Useful R snippets (1)
Coming from ‘traditional’ programming languages I struggled quite a bit getting my head around how to work with R dataframes. If you are in the same situation, have a look at the snippets, hope that’s helpful.
For the snippets I just use the ‘iris’ example dataset
library(datasets)
data("iris")
data.frame(iris)
df <- iris
First of all, forget about arrays for a while. It is tempting, but try to not see an R dataframe as array.

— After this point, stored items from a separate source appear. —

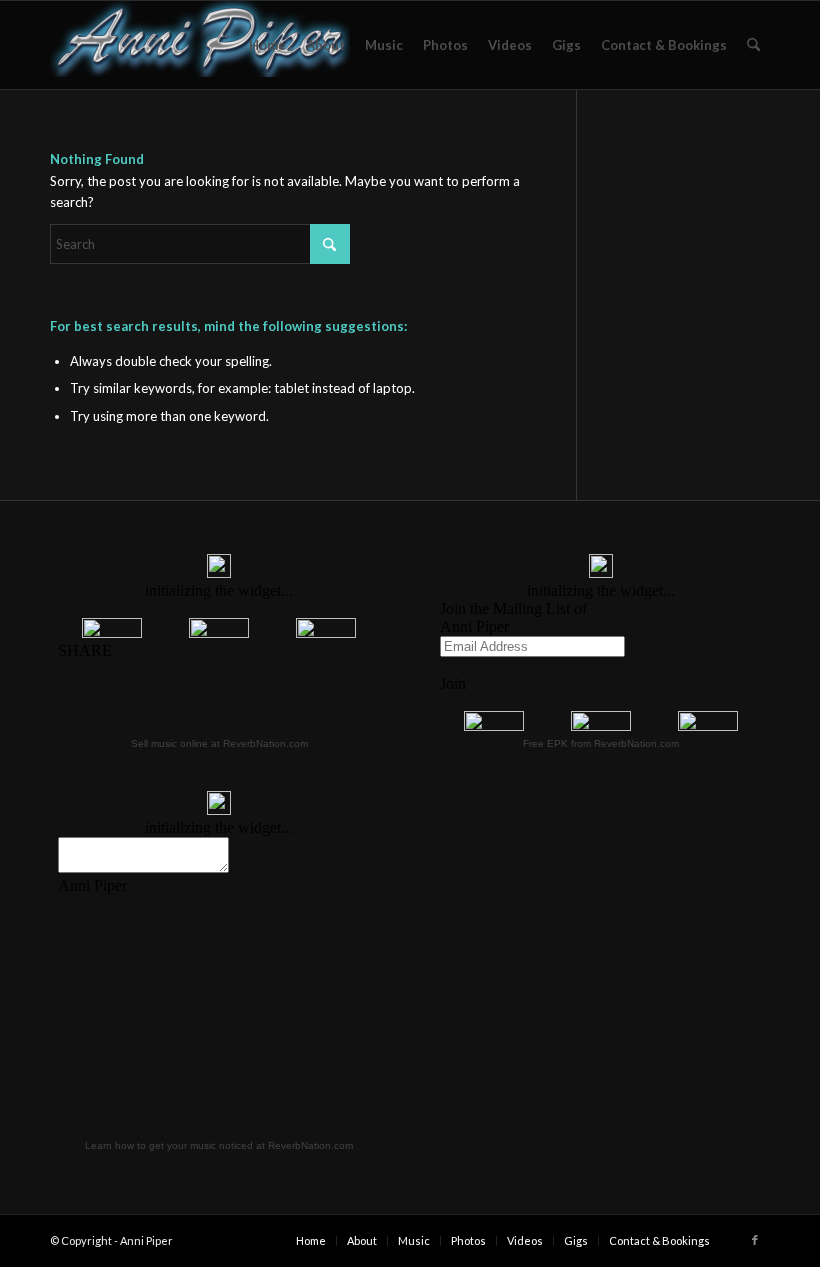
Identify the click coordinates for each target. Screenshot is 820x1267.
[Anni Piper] (200, 45)
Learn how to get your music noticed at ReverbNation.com (219, 1145)
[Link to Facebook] (755, 1240)
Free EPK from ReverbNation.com (601, 743)
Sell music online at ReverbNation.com (219, 743)
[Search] (753, 45)
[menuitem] (267, 45)
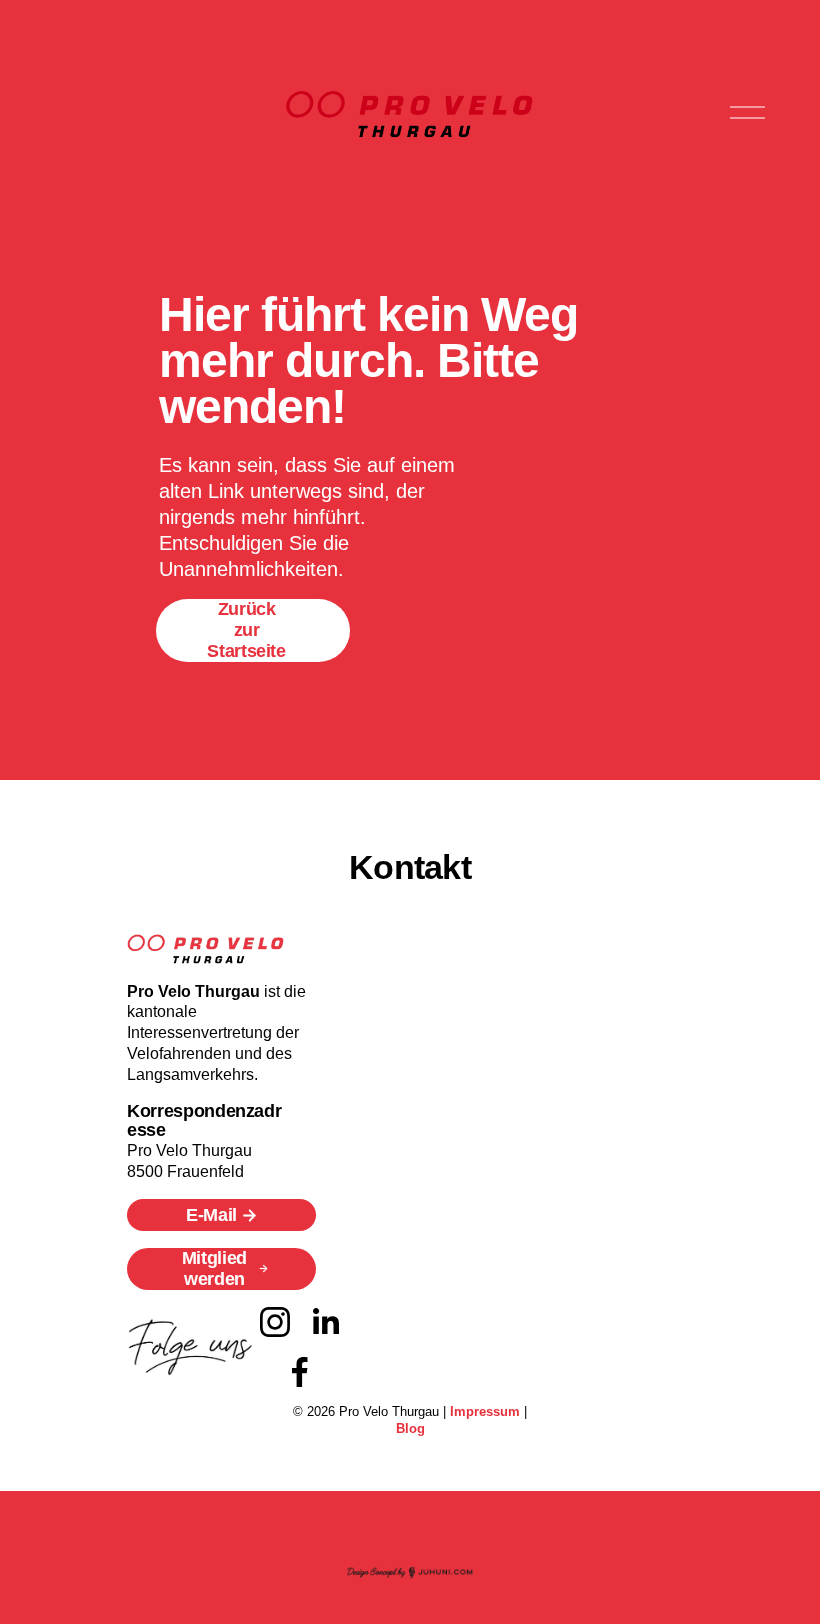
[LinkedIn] (325, 1322)
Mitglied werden (214, 1268)
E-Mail (211, 1215)
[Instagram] (275, 1322)
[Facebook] (300, 1372)
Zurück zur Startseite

Access specific elements, rows, columns
You can address the column of a dataframe by its name (a bit like an associative array):
df$Sepal.Length
This returns a list, in which you can address the elements with the double bracket notation, e.g. get the first element:
df$Sepal.Length[[1]]
You can also set this element:
df$Sepal.Length[[1]] <- 123
Get all values of a column, e. g. the first column (returns a list!):
df[, 1]
Get all values of a row, e. g. the first row (returns a dataframe!):
df[1, ]
Create subsets of a dataframe
Specific rows
# like before, only include first row
subDf <- df[1, ]
# take a specific range:
subDf <- df[1:10, ]
# only rows which match a specific criteria
subDf <- df[ which(df$Species == 'setosa' | df$Species == 'virginica'), ]
Specific columns
Create a subset with only certain columns:
subDf <- subset(df, select=c('Sepal.Length', 'Sepal.Width'))
Merge rows
By renaming, which requires temporarily conversion from ‘factors’ to ‘characters’.

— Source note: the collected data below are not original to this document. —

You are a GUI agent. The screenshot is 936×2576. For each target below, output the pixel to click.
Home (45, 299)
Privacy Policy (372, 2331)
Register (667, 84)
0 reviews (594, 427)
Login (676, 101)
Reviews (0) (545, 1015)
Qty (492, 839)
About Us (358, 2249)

df$Species <- as.character(df$Species)
df[ df == 'versicolor' ] <- 'versicolorAndVirginica'
df[ df == 'virginica' ] <- 'versicolorAndVirginica'
df$Species <- as.factor(df$Species)
Add a new column
For example for the result of a calculation of another column
df$Sepal.HalfWidth <- df$Sepal.Width / 2
Iterate over dataframe using sapply
Apply a function to each data element and add the result back to dataframe into a new column
square <- function(n) {
n * n;
}
df$Sepal.Width.Squared <- sapply(df$Sepal.Width, square)
# Could be shorted to:
df$Sepal.Width.Squared.2 <- sapply(df$Sepal.Width, function(n) n * n)
Add rows
df <- rbind(df, c(10, 5, 2.5, 1.5, 'virginica'))
Add columns
df$NewColumn <- (1:150)
Order data by some kind of summary statistic
Can be handy for plotting. E. g. order by mean, low to high, then plot:
ag <-aggregate(x = df[c('Sepal.Length')], by=df[c('Species')], mean)
orderedSpecies <- factor(df$Species, levels=ag[order(ag$Sepal.Length), 'Species'])
plot(df$Sepal.Length ~ orderedSpecies, ylab='Sepal Length', xlab="Species")